# Motor Power Factor

#### Three Phase

Joined Jul 11, 2007
13
A 240 Volt, 60Hz supply has a heater and a single-phase motor connected in parallel to it. The heater draws a current of 5.5 amps and the total line current is 35 amps at a power factor of 0.60. The motor power factor is 0.484. By the way, the answer to this question is 0.484 (pf). I just can't figure on what to calculate to arrive at that answer.

#### recca02

Joined Apr 2, 2007
1,212
i dont get your question is .484 given or to be found out?
the data seems incomplete to me.

#### Three Phase

Joined Jul 11, 2007
13
i dont get your question is .484 given or to be found out?
the data seems incomplete to me.
The power factor .484 is to be found out.

#### JoeJester

Joined Apr 26, 2005
4,390
What is the question?

I see in input voltage [230V 60Hz], the Total I w/pf [35 A .. 0.6 pf], the heater's amps w/o a pf [5]. Then the next statement is the pf of the motor [0.454].

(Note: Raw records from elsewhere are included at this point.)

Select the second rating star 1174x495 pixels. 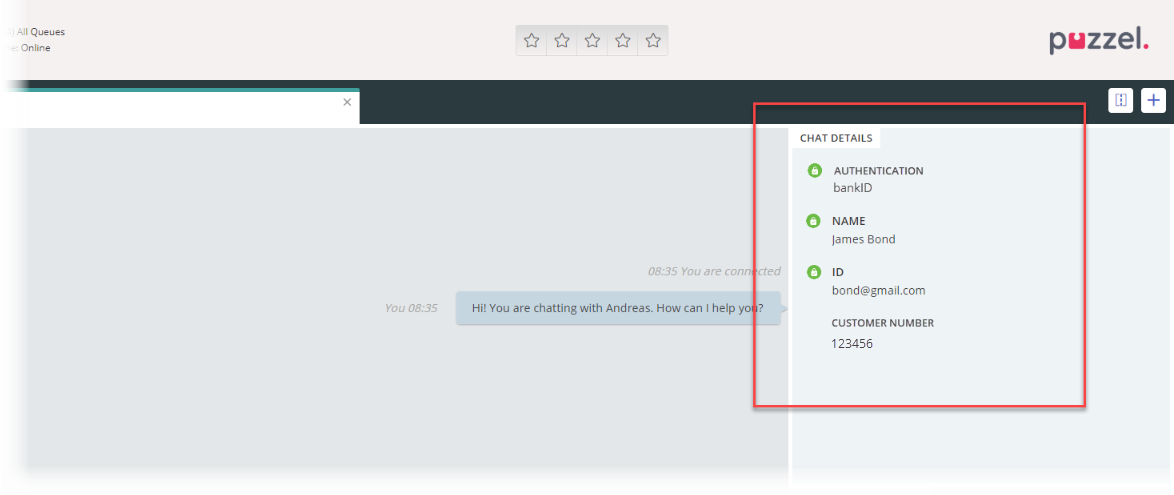pyautogui.click(x=562, y=40)
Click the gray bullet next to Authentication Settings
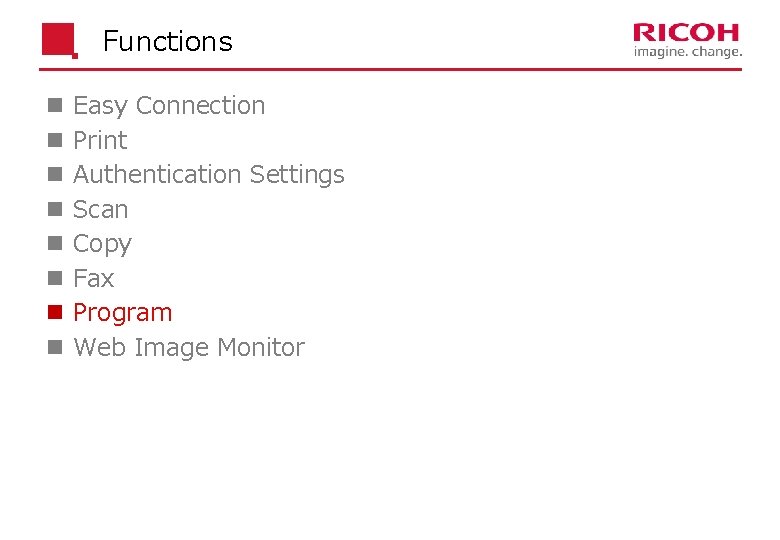The width and height of the screenshot is (780, 540). tap(55, 175)
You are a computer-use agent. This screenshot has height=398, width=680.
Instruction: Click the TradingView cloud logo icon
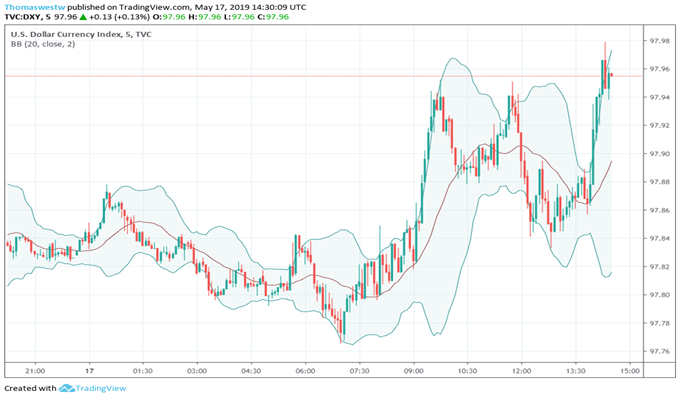(67, 388)
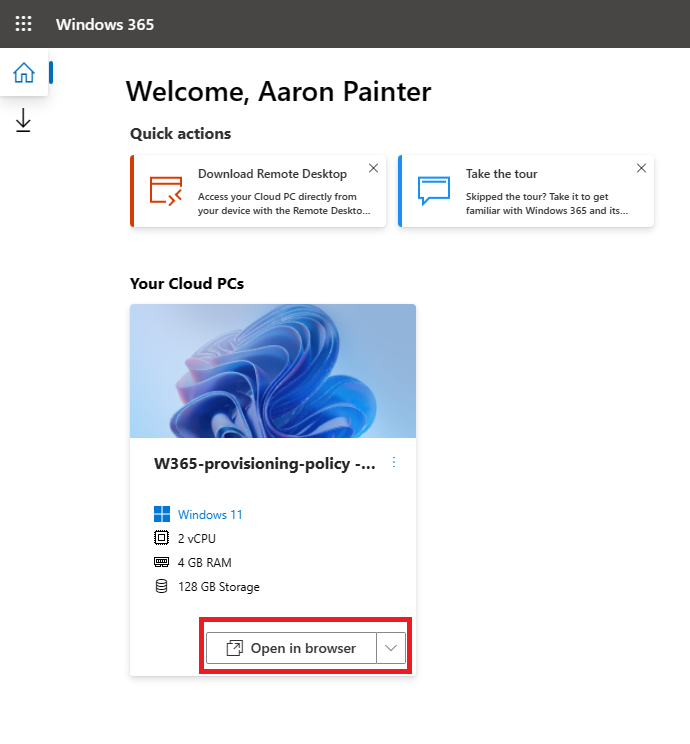This screenshot has width=690, height=744.
Task: Select the Take the tour card title
Action: coord(502,174)
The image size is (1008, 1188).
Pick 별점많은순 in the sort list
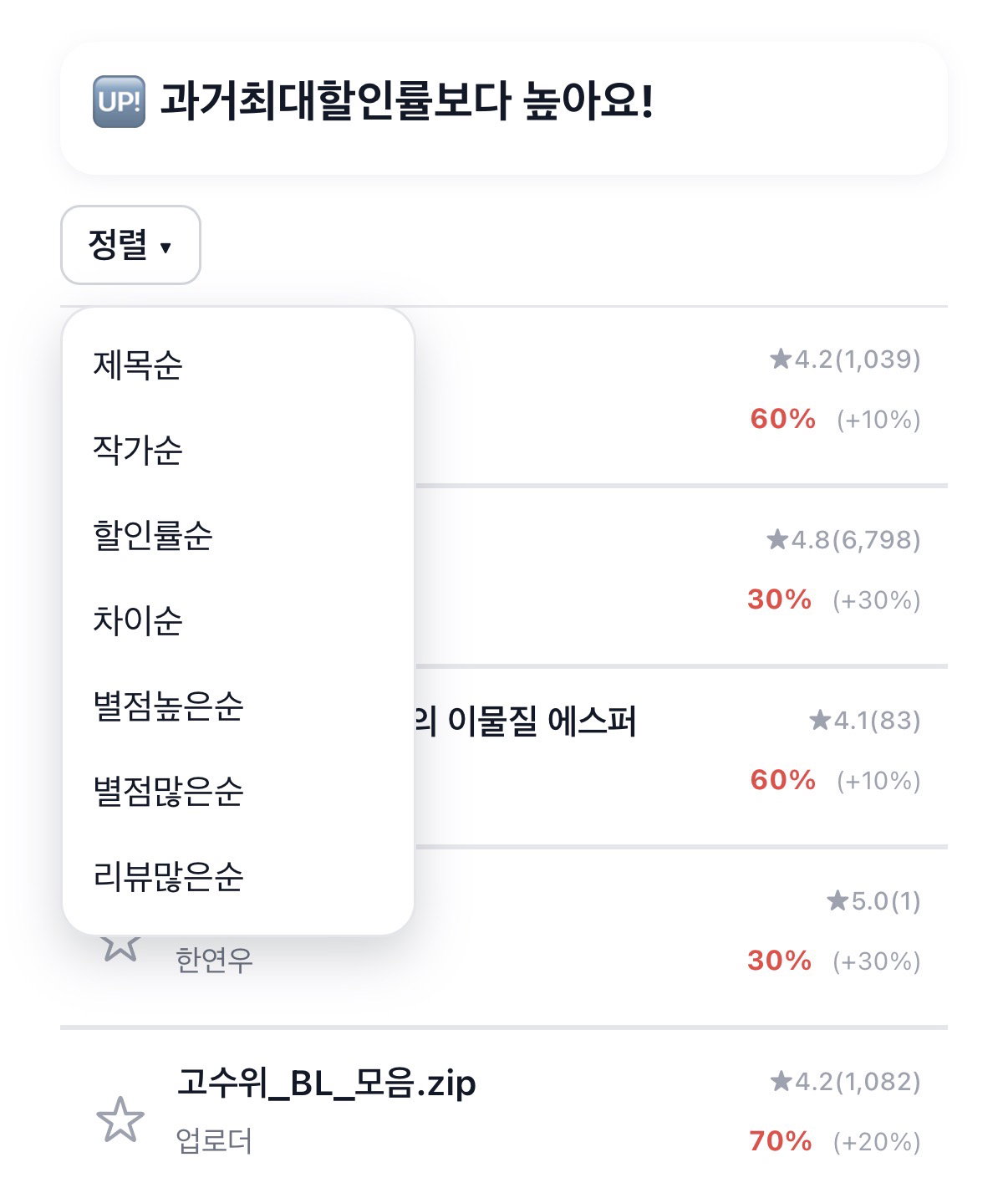(168, 791)
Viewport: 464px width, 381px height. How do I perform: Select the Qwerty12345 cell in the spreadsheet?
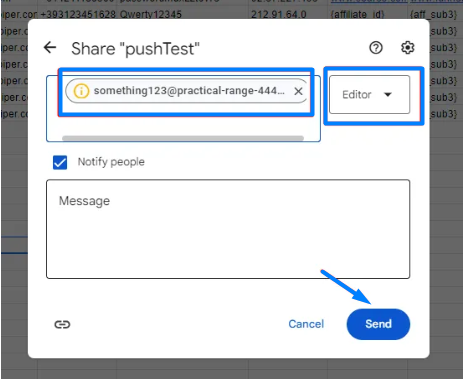[151, 14]
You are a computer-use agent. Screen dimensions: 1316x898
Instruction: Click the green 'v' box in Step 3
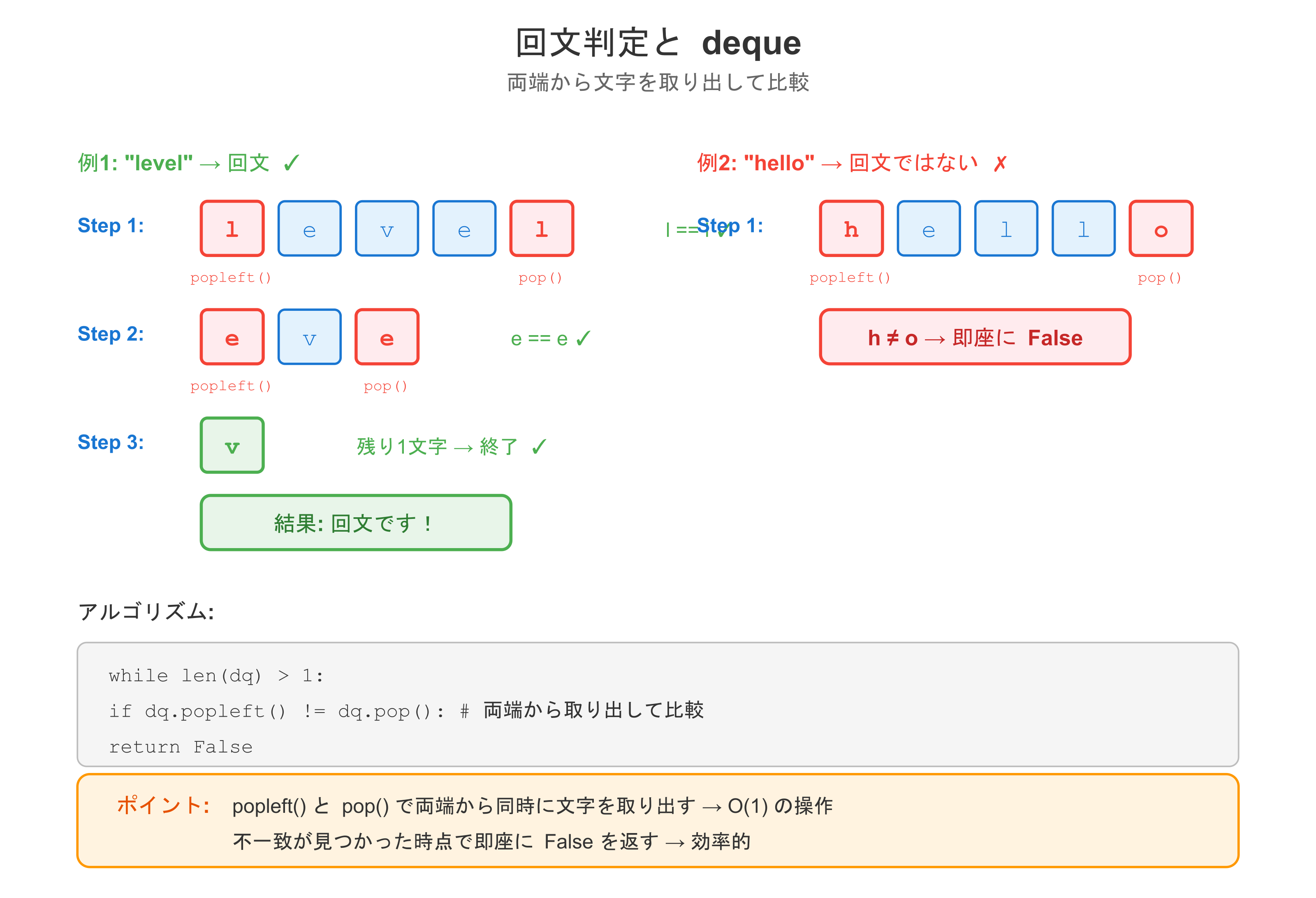[232, 445]
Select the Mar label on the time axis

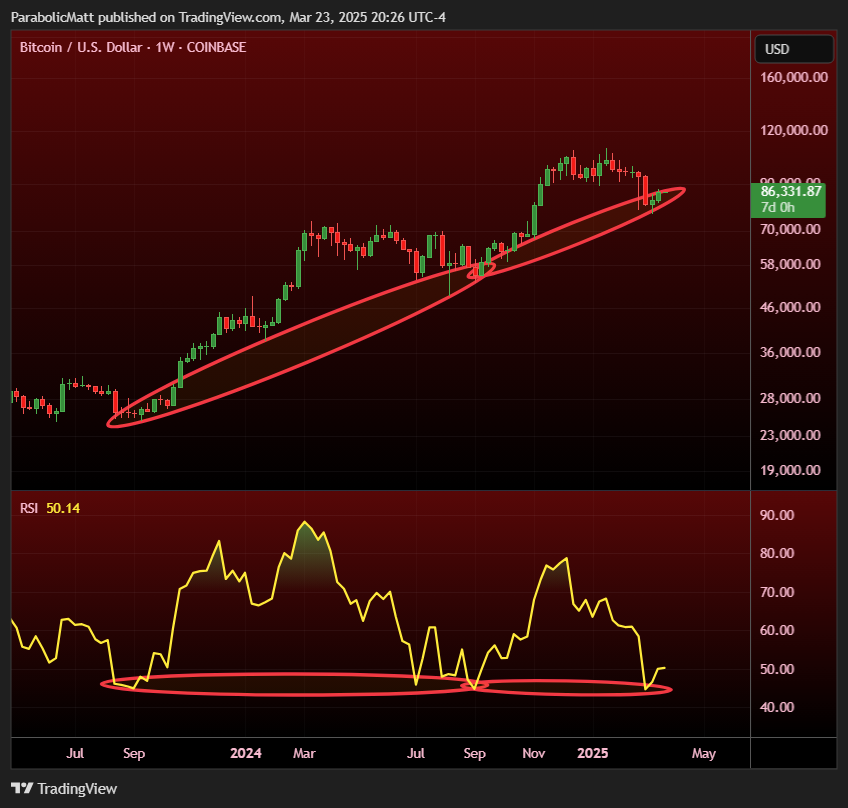[304, 753]
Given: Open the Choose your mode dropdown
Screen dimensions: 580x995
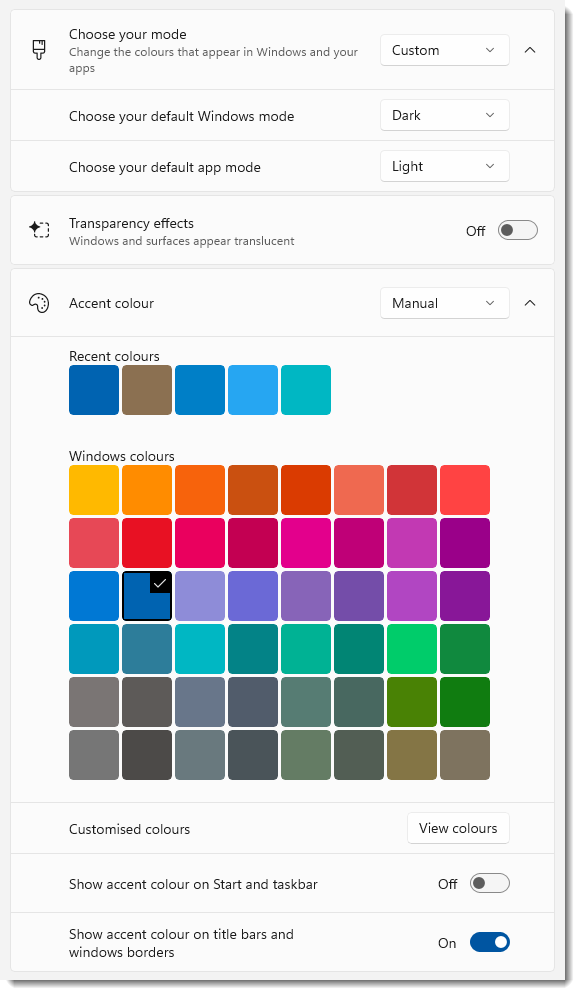Looking at the screenshot, I should pos(444,50).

What I didn't see was a question?

#### Three Phase

Joined Jul 11, 2007
13
A 240 volt, 60 Hz supply has a heater and a single-phase motor connected in parallel to it. The heater draws a current of 5.5 amps and the total line current is 35 amps at a power factor of 0.60. What is the power factor of the motor?

#### recca02

Joined Apr 2, 2007
1,212
ok
i have tried it with the little data that was given,
my answer does not match ur's.
however i will give the explanation try to correct me if i m wrong.
we assume heater to be purely resistive since it must be a heat dissipating resistance.
.6 is total pf right?
so total active power supplied
.6*35*240
active power consumed by heater
240*35*1.
subtract and we get active power consumed by the motor.
since the current draw is 29.5 by motor (35-5.5)
apparent power consumed
29.5*240
pf= active/apparent.
but it comes to abt .525 something.
another approach wud be to actually find out the impedance using above idea but i think that wud yield the same answer and i m little lazy to find it out (maybe later).

#### Three Phase

Joined Jul 11, 2007
13
Thank you for your help, recca02.

#### recca02

Joined Apr 2, 2007
1,212
ok

active power consumed by heater
240*35*1.
.
oops sorry,
240*5.5*1
it was a typing error
but that wont change the answer.
someone with a correct answer?

#### spar59

Joined Aug 4, 2007
64
Here goes:-

The total power factor is 0.6 and the total current drawn is 35A.
Active current = Total current * Power factor = 35A * 0.6 = 21A.

The active and reactive current are at 90 degrees to each other,
therefore pythagoras' theorem applies.
i.e. Total current squared = Active current squared + Reactive current squared.

Hence:- Reactive current squared = Total current squared - Active current squared.
In this case, Reactive current squared = (35 * 35) - (21 * 21) = 784.
So the total Reactive current is 28A.

The current drawn by the heater (taken to be purely resistive and hence entirely active power) is 5.5A

The active current drawn by the motor is therefore equal to the total active current of 21A minus the heater current of 5.5A = 15.5A.
The reactive curent of the motor is the entire reactive current of 28A.
Total motor current squared = 15.5 squared + 28 squared = 1024.25
Hence total motor current = 32A

Power factor = Active current / Total current
Hence the motor Power factor = 15.5A / 32A = 0.484 !

Hope this helps, Steve.

#### recca02

Joined Apr 2, 2007
1,212
i wud like to be pointed where exactly i went wrong.
hope three phase sees yer reply.

#### spar59

Joined Aug 4, 2007
64
Hi there.

I reckon it started to go wrong here:-

"subtract and we get active power consumed by the motor.
since the current draw is 29.5 by motor (35-5.5)"

The 35A is at 0.6 power factor (presumably lagging since the motor will possess inductive reactance). So the total current of 35A is at an angle of 53 degrees. The 5.5A drawn by the purely resistive heater is at unity power factor i.e. 0 degrees. You then arithmetically subtracted the two figures rather than considering it as a vectorial operation.

Steve.

#### recca02

Joined Apr 2, 2007
1,212
got it.
and i was so lost in getting what did i actually do wrong thanks.